• Problem set
**A.** According to the abstract below, how many volunteers took part in the magnetoencephalography measurements?
**B.** Name every right-hand digit whose proprioceptive stimulation is compared in the abstract below.

• Text excerpt
^^^^^^^^^^^^^^^^
More comprehensive proprioceptive stimulation of the hand amplifies its cortical processing

Abstract

Corticokinematic coherence (CKC) quantifies the phase coupling between limb kinematics and cortical neurophysiological signals reflecting proprioceptive feedback to the primary sensorimotor (SM1) cortex. We studied whether the CKC strength or cortical source location differs between proprioceptive stimulation (i.e., actuator-evoked movements) of right-hand digits (index, middle, ring, and little). Twenty-one volunteers participated in magnetoencephalography measurements during which three conditions were tested: 1) simultaneous stimulation of all four fingers at the same frequency, 2) stimulation of each finger separately at the same frequency, and 3) simultaneous stimulation of the fingers at finger-specific frequencies. CKC was computed between MEG responses and accelerations of the fingers recorded with three-axis accelerometers. CKC was stronger (P < 0.003) for the simultaneous (0.52 ± 0.02) than separate (0.45 ± 0.02) stimulation at the same frequency. Furthermore, CKC was weaker (P < 0.03) for the simultaneous stimulation at the finger-specific frequencies (0.38 ± 0.02) than for the separate stimulation. CKC source locations of the fingers were concentrated in the hand region of the SM1 cortex and did not follow consistent finger-specific somatotopic order. Our results indicate that proprioceptive afference from the fingers is processed in partly overlapping cortical neuronal circuits, which was demonstrated by the modulation of the finger-specific CKC strengths due to proprioceptive afference arising from simultaneous stimulation of the other fingers of the same hand as well as overlapping cortical source locations. Finally, comprehensive simultaneous proprioceptive stimulation of the hand would optimize functional cortical mapping to pinpoint the hand region, e.g., prior brain surgery.NEW & NOTEWORTHY Corticokinematic coherence (CKC) can be used to study cortical proprioceptive processing and localize proprioceptive hand representation. Our results indicate that proprioceptive stimulation delivered simultaneously at the same frequency to fingers (D2-D4) maximizes CKC strength allowing robust and fast localization of the human hand region in the sensorimotor cortex using MEG.
^^^^^^^^^^^^^^^^
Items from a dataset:
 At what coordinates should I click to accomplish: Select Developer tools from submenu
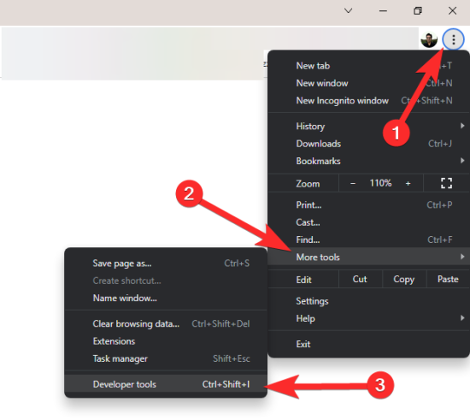[166, 384]
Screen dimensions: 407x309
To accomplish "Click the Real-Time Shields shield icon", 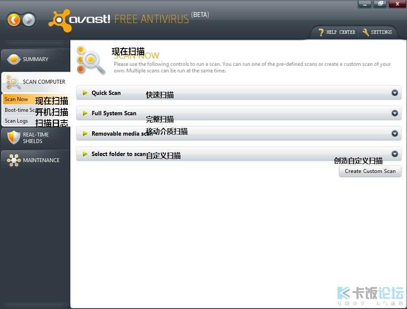I will [13, 138].
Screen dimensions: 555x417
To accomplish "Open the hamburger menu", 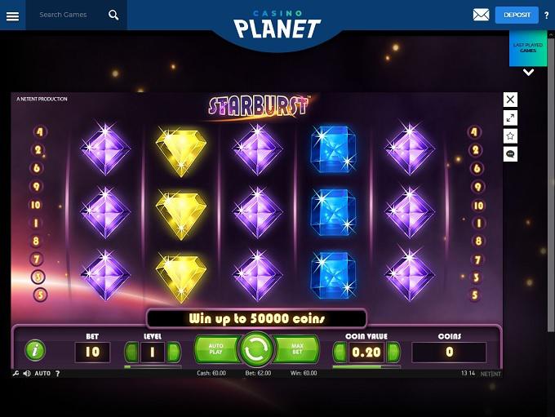I will point(12,16).
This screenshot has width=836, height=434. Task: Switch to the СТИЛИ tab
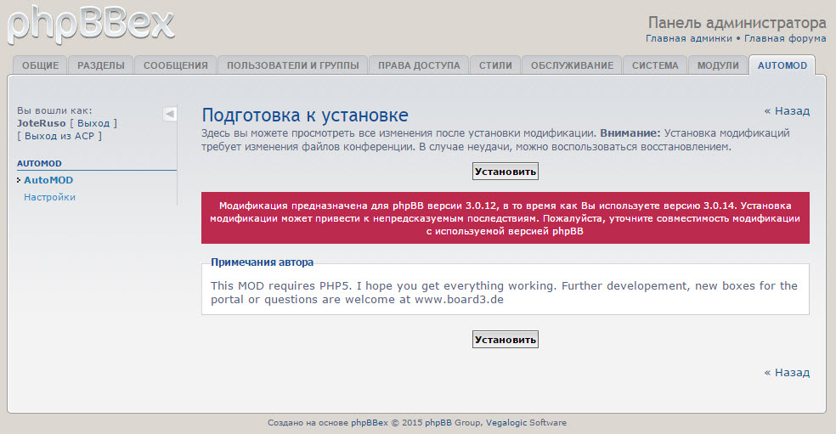coord(495,65)
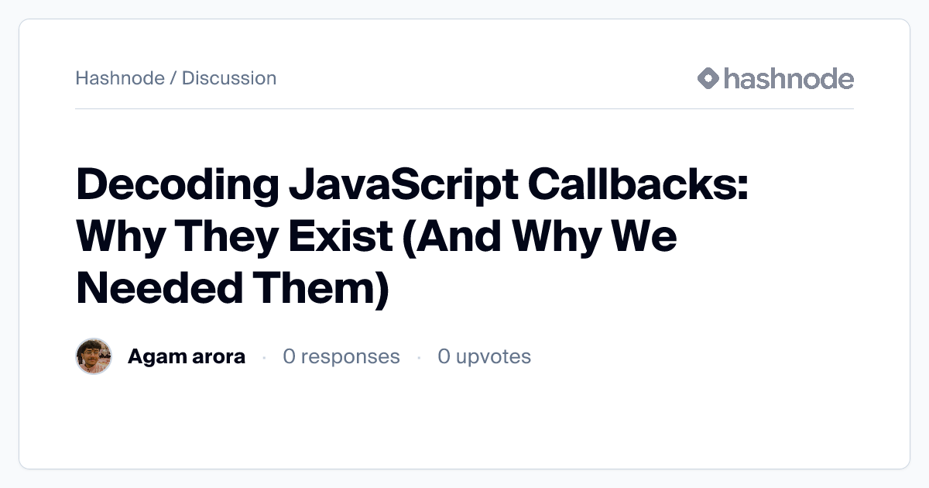Click the word "Decoding" in the title

click(x=177, y=186)
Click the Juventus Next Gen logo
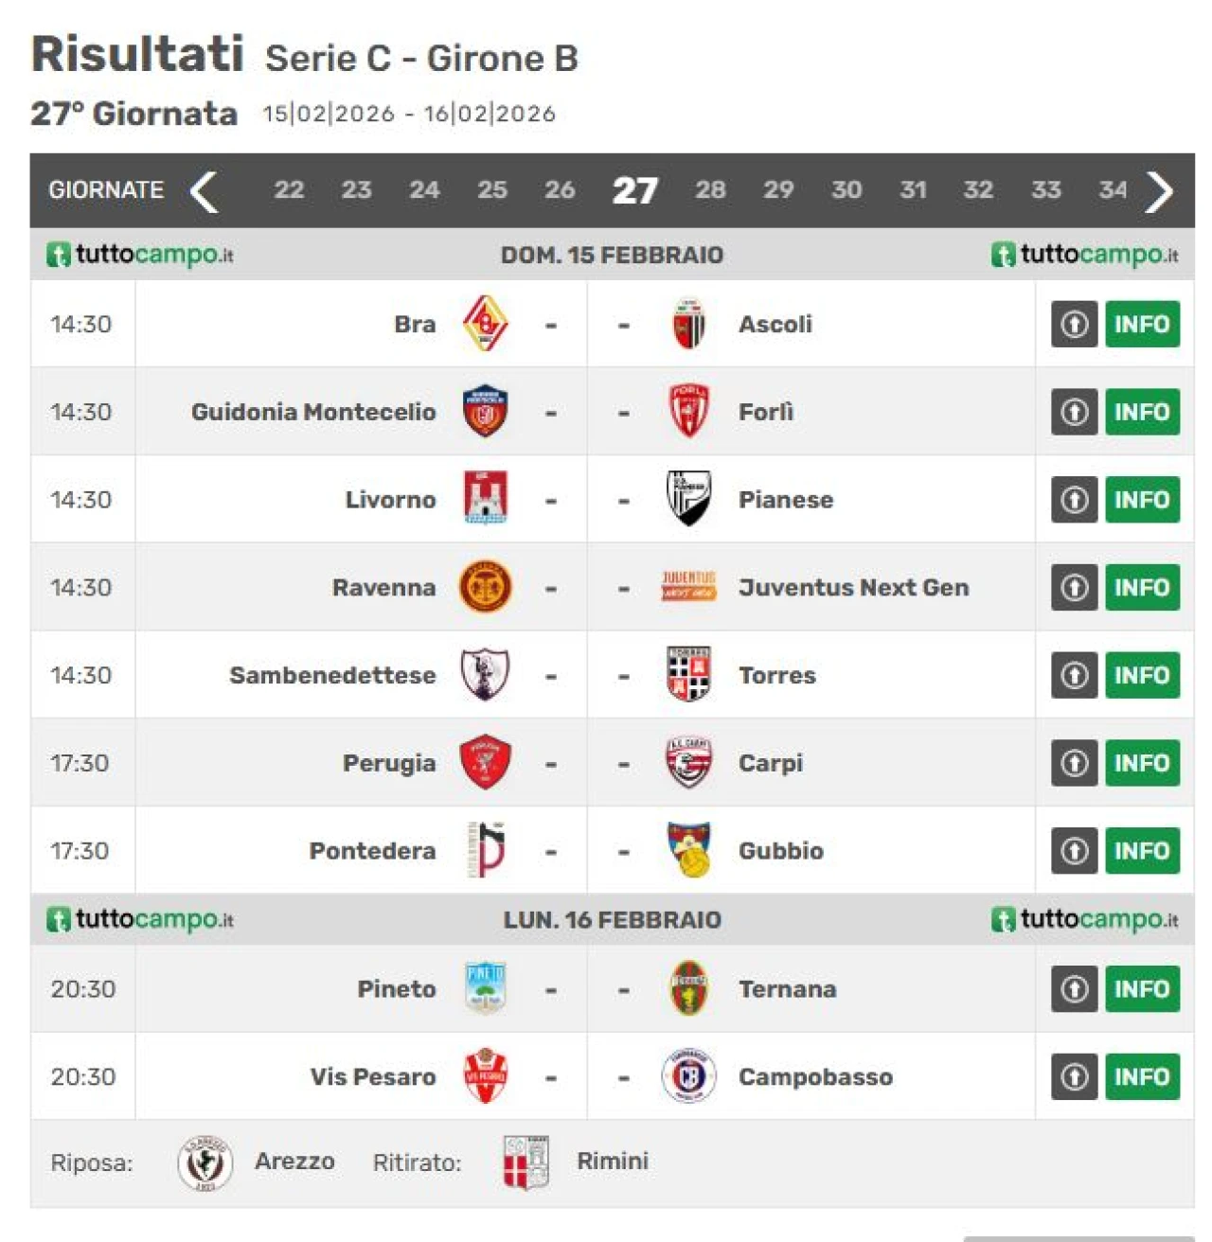 [x=688, y=587]
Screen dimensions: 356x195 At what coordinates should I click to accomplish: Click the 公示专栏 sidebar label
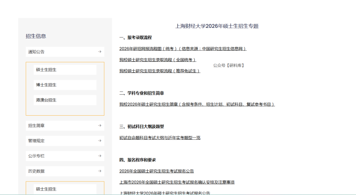click(x=36, y=156)
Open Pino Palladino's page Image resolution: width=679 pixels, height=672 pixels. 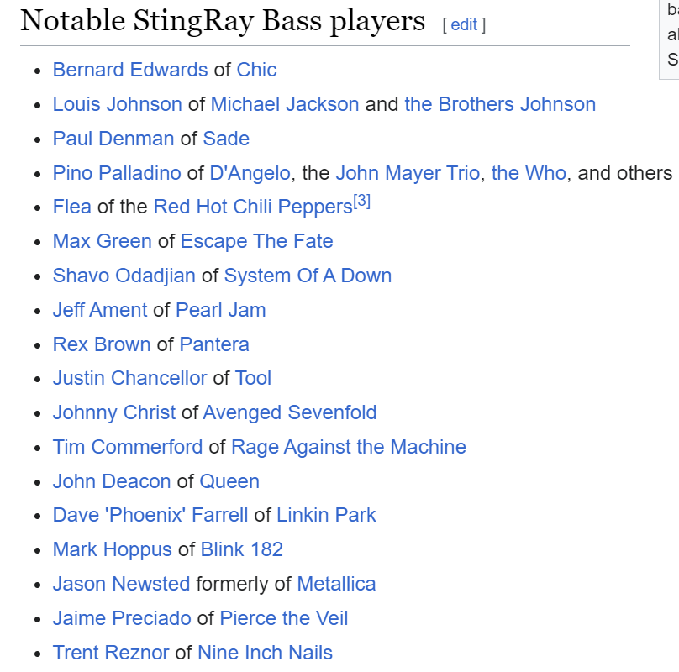pos(117,173)
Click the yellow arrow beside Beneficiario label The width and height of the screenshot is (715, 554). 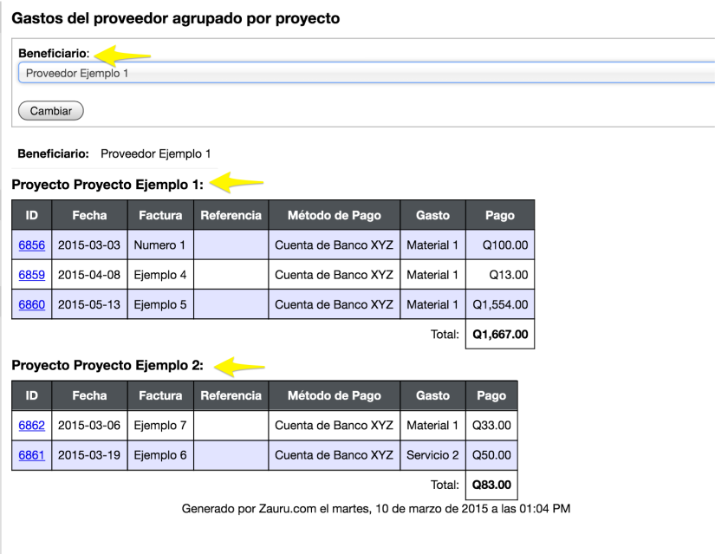pos(122,55)
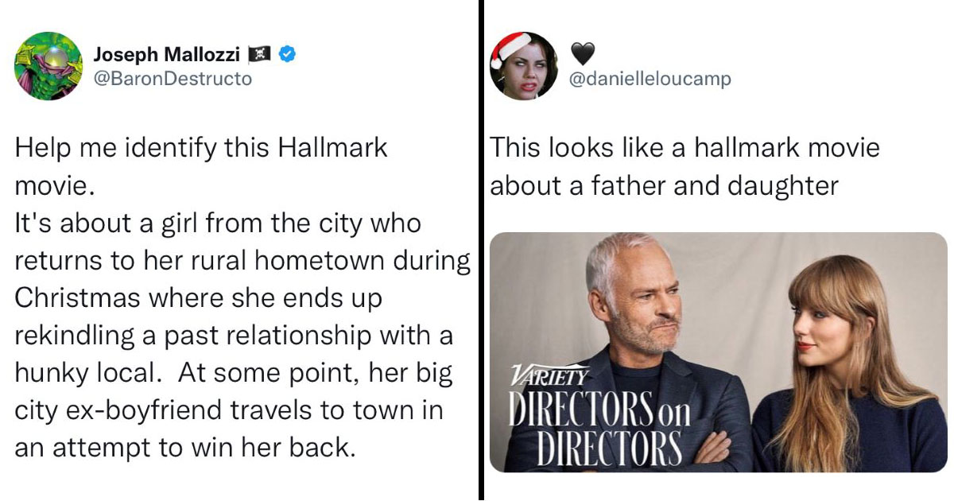Open the @BaronDestructo handle link
This screenshot has width=954, height=501.
(x=173, y=79)
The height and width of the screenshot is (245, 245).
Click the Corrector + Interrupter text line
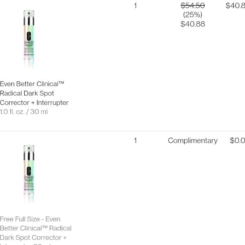point(34,102)
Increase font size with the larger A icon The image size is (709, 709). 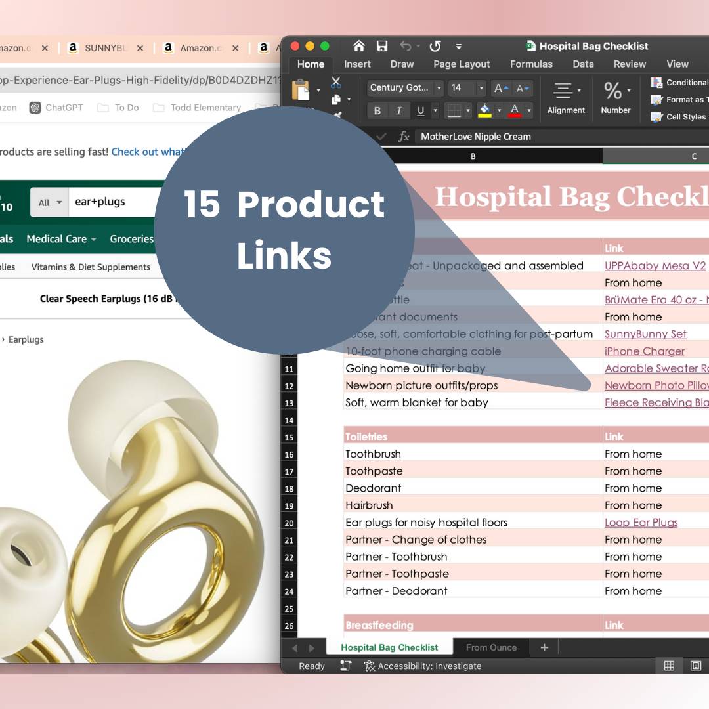pyautogui.click(x=500, y=88)
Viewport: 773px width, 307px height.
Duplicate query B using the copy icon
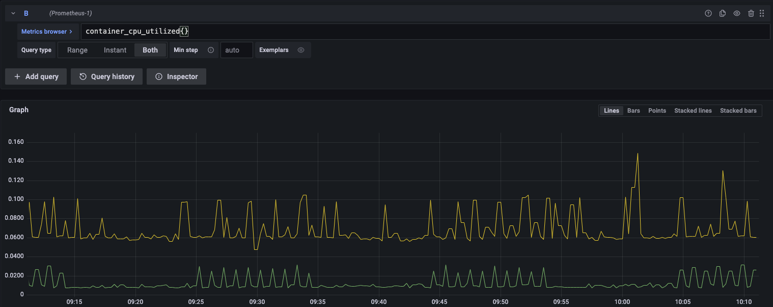click(722, 13)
^^^^^^^^^^^^^^^^
• Answer list
**A.** Twenty-one.

**B.** Index, middle, ring, and little.